The Air Force almost had to buy more of the planes against its will, the newspaper found. A solicitation issued from Wright-Patterson in May sought vendors to build more C-27Js, citing Congressional language requiring the military to spend money budgeted for the planes, despite Pentagon protests.
Congress put the brakes on the expenditure, which was the right thing to do according to government watchers such as Mike O'Hanlon of the Brookings Institute. He said the planned additional purchase would have been "simply wasting precious taxpayer money."

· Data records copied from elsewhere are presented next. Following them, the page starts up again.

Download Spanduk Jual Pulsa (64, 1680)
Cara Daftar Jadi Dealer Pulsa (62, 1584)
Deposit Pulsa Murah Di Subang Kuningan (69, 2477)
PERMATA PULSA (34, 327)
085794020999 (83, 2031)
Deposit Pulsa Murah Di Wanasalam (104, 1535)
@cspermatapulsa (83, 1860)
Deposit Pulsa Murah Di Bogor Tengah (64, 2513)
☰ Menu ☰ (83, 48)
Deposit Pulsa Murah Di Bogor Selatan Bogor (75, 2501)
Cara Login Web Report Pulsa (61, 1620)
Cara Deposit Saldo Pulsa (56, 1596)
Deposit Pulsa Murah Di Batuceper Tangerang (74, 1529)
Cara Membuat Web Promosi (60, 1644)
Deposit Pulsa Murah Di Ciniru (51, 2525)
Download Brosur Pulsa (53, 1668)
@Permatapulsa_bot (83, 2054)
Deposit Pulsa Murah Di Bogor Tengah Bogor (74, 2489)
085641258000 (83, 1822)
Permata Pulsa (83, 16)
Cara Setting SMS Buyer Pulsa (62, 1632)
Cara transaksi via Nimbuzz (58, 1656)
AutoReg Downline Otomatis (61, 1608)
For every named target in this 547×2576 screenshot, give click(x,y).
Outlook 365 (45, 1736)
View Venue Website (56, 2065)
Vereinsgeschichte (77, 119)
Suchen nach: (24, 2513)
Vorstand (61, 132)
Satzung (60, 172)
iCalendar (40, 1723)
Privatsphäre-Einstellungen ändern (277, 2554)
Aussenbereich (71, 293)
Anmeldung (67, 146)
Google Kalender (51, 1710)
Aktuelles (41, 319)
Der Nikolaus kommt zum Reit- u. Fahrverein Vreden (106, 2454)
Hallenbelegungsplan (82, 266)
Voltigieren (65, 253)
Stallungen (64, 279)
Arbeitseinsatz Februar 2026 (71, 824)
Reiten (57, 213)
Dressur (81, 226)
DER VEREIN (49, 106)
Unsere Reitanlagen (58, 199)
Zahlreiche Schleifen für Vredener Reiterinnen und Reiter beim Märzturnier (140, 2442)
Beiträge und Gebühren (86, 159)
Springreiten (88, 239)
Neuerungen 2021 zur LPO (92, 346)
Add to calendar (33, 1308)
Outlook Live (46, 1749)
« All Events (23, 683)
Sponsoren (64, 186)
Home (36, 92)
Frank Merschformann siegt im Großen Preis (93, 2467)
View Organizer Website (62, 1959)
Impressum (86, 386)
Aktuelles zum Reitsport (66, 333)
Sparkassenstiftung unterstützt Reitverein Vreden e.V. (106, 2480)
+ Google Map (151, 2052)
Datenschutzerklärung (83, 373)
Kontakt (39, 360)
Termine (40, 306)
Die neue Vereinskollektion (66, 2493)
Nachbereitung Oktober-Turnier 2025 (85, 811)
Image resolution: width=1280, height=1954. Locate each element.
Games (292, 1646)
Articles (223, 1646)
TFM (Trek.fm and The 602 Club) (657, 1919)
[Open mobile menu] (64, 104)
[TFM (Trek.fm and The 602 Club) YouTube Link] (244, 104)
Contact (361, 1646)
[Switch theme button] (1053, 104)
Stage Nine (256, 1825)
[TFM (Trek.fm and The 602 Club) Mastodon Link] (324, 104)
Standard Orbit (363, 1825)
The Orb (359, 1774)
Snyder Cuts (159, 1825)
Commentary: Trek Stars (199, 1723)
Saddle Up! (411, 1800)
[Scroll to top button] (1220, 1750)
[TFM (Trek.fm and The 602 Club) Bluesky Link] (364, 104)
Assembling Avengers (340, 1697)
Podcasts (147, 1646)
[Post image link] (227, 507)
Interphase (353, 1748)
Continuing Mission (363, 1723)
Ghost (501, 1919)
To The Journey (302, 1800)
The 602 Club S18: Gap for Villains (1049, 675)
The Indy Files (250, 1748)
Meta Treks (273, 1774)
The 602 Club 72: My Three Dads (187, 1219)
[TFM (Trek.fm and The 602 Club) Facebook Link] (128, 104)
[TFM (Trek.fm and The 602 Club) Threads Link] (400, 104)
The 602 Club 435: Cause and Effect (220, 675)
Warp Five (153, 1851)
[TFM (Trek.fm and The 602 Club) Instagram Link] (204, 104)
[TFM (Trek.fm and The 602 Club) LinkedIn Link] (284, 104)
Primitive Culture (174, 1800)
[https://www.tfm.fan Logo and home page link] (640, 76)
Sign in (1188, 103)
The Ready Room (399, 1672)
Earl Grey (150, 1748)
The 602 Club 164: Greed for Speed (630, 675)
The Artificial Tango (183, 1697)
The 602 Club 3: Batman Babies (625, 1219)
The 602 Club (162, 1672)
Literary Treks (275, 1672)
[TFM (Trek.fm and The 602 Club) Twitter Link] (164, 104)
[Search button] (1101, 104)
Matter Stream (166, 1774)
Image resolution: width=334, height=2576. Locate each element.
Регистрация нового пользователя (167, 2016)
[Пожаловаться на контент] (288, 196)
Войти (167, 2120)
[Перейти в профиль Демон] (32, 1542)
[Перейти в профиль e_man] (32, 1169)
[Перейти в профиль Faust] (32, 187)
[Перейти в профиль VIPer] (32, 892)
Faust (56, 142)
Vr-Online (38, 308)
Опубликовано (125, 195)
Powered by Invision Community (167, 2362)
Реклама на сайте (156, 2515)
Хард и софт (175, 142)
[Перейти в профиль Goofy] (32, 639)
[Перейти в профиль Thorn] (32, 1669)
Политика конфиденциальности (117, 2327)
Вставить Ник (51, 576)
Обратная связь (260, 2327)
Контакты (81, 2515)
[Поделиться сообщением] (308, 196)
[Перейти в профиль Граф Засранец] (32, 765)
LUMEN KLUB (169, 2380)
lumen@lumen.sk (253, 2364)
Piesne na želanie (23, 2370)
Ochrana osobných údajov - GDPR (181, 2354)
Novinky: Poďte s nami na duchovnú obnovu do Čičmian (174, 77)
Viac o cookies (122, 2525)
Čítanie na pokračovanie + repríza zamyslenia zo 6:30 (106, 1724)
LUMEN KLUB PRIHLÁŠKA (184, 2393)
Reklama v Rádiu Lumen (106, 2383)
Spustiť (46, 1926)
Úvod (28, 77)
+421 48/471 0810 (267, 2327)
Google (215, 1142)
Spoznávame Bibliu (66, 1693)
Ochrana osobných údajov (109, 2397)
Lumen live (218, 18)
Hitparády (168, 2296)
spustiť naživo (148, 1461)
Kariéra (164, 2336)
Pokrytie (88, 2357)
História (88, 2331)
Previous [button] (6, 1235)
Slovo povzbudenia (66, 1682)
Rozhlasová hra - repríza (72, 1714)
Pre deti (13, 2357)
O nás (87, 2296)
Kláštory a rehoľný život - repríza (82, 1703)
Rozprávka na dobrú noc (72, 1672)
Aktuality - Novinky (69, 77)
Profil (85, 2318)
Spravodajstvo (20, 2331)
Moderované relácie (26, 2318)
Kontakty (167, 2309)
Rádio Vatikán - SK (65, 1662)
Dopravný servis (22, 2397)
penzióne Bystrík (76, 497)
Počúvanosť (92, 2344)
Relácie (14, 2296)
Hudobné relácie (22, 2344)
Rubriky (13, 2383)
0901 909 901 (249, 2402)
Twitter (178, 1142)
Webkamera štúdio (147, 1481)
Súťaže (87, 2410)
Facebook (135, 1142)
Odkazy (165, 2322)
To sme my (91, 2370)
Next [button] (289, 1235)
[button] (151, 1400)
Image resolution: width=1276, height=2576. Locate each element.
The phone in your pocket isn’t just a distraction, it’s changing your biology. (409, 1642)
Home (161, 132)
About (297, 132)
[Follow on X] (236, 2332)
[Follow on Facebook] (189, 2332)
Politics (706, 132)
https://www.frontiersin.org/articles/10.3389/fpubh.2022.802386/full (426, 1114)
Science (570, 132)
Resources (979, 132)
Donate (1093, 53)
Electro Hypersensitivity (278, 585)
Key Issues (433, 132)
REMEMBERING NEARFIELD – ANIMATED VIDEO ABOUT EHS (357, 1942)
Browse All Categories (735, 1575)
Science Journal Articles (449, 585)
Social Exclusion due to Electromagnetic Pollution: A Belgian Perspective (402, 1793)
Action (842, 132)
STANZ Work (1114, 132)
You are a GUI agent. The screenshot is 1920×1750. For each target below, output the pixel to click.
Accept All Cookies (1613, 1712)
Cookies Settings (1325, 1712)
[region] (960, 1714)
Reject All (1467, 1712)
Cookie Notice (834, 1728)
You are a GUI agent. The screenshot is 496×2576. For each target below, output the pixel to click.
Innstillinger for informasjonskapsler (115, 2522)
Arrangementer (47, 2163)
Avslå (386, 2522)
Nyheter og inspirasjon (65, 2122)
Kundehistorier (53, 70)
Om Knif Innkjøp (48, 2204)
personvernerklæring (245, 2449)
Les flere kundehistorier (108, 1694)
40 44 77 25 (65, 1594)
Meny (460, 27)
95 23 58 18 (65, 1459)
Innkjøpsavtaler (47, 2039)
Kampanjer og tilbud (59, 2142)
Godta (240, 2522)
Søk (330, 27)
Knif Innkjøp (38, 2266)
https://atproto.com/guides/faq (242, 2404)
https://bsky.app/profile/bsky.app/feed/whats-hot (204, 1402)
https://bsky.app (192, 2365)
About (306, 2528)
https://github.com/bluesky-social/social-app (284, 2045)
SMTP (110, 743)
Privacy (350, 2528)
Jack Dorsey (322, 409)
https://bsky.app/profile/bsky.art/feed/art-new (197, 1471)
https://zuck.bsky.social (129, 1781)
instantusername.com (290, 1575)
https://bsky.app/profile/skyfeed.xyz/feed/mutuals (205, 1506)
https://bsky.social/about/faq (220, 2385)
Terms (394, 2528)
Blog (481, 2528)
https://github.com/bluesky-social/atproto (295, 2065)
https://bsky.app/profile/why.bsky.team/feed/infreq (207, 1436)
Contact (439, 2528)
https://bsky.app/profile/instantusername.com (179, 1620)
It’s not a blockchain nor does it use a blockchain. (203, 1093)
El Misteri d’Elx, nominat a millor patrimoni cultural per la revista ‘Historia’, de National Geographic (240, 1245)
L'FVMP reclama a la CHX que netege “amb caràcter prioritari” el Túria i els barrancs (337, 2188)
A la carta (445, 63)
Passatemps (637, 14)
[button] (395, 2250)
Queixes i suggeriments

The military initally wanted the C-27J because it had unique capabilities, such as the ability to take off and land on less developed runways, according to Ethan Rosenkranz, national security analyst at the Project on Government Oversight. But when sequestration hit, the military realized the planes weren't a necessity, but instead a luxury it couldn't afford, he said.
"When they start discarding these programs, it's wasteful," he said.
O'Hanlon said their near-resurrection was largely due to parochialism.
"It's too bad, and a waste," he said. "I'm not sure the program was ever a white elephant, and yet given budget cuts I'm not sure it should be saved now."